## The exercise
Reproduce the data between the line containing "Task: Open the mageia site thumbnail" and the line containing "point(40,543)", inclusive, replacing "Instruction" with "Directive" and leaving everything else unchanged.

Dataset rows
*-*-*
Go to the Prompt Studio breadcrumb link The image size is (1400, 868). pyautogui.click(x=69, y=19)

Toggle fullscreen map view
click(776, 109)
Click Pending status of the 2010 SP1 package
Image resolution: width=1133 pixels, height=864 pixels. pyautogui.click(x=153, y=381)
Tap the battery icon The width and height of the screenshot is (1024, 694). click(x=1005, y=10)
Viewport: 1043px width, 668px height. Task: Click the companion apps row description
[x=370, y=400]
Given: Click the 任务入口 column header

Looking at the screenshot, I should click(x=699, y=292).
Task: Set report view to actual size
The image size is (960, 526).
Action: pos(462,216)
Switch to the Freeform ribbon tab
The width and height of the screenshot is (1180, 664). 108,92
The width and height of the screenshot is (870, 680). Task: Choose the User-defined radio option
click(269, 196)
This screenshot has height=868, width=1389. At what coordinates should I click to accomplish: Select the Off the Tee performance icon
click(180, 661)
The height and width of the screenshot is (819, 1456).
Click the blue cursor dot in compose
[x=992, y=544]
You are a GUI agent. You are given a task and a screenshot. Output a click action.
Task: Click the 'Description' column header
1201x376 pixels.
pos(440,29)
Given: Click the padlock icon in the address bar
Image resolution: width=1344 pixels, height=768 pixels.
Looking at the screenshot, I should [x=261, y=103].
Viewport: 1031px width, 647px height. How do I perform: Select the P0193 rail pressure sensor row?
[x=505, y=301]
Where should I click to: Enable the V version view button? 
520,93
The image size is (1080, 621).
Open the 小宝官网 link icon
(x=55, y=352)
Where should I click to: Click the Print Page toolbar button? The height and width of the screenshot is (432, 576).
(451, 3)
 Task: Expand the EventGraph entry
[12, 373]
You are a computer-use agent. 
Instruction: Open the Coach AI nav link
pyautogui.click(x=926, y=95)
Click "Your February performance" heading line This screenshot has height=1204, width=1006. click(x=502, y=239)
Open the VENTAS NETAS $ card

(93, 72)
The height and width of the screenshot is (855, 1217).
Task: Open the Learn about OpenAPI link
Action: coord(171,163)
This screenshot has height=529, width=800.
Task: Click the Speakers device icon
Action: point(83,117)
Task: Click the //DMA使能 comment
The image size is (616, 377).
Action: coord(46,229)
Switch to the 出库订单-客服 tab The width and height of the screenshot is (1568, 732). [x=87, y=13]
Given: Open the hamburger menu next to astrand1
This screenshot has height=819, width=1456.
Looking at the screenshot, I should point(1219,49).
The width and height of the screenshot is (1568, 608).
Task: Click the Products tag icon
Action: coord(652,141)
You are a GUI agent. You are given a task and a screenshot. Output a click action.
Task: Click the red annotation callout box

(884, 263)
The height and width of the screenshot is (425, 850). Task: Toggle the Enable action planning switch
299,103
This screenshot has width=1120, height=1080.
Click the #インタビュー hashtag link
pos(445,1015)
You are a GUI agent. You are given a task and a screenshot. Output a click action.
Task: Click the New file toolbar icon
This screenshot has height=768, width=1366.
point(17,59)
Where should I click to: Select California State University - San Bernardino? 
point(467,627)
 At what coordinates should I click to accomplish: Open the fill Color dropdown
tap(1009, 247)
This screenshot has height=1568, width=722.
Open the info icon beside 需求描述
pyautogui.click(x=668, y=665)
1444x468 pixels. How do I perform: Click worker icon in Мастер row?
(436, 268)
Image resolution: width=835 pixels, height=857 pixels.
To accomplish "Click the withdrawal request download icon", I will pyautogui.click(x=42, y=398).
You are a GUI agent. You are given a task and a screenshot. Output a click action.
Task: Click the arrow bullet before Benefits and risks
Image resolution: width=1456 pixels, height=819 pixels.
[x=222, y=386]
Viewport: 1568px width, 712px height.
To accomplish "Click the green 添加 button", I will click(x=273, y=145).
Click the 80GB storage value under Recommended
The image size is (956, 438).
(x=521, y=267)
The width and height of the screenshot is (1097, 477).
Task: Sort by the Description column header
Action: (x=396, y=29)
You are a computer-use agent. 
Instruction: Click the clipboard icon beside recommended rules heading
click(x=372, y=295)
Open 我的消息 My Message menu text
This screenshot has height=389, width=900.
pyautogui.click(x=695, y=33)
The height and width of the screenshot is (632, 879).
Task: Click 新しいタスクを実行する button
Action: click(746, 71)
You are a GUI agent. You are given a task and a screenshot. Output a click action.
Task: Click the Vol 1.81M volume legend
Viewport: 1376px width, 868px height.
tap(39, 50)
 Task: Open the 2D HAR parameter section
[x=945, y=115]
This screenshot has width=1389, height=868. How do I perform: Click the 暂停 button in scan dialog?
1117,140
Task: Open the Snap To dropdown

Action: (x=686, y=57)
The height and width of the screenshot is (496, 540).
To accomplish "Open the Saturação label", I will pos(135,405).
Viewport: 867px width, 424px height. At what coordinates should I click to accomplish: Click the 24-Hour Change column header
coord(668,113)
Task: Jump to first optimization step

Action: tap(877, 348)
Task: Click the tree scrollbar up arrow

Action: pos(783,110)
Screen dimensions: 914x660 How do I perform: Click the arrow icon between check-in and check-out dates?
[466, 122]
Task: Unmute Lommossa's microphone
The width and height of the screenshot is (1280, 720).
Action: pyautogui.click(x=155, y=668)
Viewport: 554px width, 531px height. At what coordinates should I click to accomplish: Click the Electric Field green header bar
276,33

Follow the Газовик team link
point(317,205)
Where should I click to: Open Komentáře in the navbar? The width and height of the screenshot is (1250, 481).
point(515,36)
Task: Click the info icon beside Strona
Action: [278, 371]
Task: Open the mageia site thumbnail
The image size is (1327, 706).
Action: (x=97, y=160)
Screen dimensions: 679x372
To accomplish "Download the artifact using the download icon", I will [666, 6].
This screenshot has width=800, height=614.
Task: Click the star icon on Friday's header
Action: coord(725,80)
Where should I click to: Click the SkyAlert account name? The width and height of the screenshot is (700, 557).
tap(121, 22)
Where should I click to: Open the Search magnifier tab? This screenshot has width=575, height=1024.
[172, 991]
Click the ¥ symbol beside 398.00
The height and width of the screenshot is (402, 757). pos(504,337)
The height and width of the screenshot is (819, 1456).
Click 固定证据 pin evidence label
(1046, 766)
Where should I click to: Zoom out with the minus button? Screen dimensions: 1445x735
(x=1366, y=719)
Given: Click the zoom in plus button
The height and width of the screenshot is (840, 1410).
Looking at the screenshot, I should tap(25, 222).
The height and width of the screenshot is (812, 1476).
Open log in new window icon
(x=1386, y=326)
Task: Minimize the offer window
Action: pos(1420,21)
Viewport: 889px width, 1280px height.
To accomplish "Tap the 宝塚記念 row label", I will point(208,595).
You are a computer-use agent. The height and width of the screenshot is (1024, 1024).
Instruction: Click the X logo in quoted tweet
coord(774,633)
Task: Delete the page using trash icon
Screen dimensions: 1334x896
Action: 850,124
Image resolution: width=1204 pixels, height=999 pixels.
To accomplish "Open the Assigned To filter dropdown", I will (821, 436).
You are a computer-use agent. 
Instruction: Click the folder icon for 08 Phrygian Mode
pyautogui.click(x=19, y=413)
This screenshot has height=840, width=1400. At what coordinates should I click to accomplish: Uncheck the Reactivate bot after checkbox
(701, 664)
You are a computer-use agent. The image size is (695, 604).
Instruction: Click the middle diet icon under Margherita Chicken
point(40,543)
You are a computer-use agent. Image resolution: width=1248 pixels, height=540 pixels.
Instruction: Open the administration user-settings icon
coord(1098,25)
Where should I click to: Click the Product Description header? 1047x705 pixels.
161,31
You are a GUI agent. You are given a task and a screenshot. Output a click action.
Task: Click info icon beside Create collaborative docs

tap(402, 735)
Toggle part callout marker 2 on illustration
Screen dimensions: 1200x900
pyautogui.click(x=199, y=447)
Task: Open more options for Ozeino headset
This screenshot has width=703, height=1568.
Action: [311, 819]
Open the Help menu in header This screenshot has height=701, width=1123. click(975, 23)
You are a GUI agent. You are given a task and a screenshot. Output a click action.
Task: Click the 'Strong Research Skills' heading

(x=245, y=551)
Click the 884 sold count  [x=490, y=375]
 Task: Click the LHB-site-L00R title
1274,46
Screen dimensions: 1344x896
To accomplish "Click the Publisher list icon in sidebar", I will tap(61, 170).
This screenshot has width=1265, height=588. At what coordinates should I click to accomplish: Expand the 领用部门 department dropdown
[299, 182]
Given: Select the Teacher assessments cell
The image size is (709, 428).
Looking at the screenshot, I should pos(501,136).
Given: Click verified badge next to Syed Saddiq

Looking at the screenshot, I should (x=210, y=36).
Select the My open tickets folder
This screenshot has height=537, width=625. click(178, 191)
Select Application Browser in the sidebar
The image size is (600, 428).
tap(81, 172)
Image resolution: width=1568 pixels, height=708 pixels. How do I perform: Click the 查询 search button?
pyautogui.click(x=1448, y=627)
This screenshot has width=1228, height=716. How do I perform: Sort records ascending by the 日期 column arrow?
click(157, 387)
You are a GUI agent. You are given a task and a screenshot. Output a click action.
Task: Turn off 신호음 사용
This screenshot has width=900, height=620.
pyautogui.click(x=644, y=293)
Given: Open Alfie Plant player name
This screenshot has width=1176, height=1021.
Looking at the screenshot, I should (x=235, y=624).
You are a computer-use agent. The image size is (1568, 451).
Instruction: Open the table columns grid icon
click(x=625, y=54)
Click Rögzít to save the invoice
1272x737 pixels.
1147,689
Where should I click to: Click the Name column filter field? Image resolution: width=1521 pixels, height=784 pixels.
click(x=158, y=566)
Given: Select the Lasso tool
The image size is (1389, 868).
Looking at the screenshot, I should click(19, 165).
*-*-*
## Full solution
Task: Open the mageia site thumbnail
The image size is (1327, 706).
Action: (x=97, y=160)
Screen dimensions: 679x372
To accomplish "Download the artifact using the download icon", I will [666, 6].
This screenshot has width=800, height=614.
Task: Click the star icon on Friday's header
Action: coord(725,80)
Where should I click to: Click the SkyAlert account name? The width and height of the screenshot is (700, 557).
tap(121, 22)
Where should I click to: Open the Search magnifier tab? This screenshot has width=575, height=1024.
[172, 991]
Click the ¥ symbol beside 398.00
The height and width of the screenshot is (402, 757). pos(504,337)
The height and width of the screenshot is (819, 1456).
Click 固定证据 pin evidence label
(1046, 766)
Where should I click to: Zoom out with the minus button? Screen dimensions: 1445x735
(x=1366, y=719)
Given: Click the zoom in plus button
The height and width of the screenshot is (840, 1410).
Looking at the screenshot, I should tap(25, 222).
The height and width of the screenshot is (812, 1476).
Open log in new window icon
(x=1386, y=326)
Task: Minimize the offer window
Action: pos(1420,21)
Viewport: 889px width, 1280px height.
To accomplish "Tap the 宝塚記念 row label", I will point(208,595).
You are a computer-use agent. The height and width of the screenshot is (1024, 1024).
Directive: Click the X logo in quoted tweet
coord(774,633)
Task: Delete the page using trash icon
Screen dimensions: 1334x896
Action: 850,124
Image resolution: width=1204 pixels, height=999 pixels.
To accomplish "Open the Assigned To filter dropdown", I will (821, 436).
You are a computer-use agent. 
Directive: Click the folder icon for 08 Phrygian Mode
pyautogui.click(x=19, y=413)
This screenshot has height=840, width=1400. At what coordinates should I click to accomplish: Uncheck the Reactivate bot after checkbox
(701, 664)
You are a computer-use agent. The image size is (695, 604).
Directive: Click the middle diet icon under Margherita Chicken
point(40,543)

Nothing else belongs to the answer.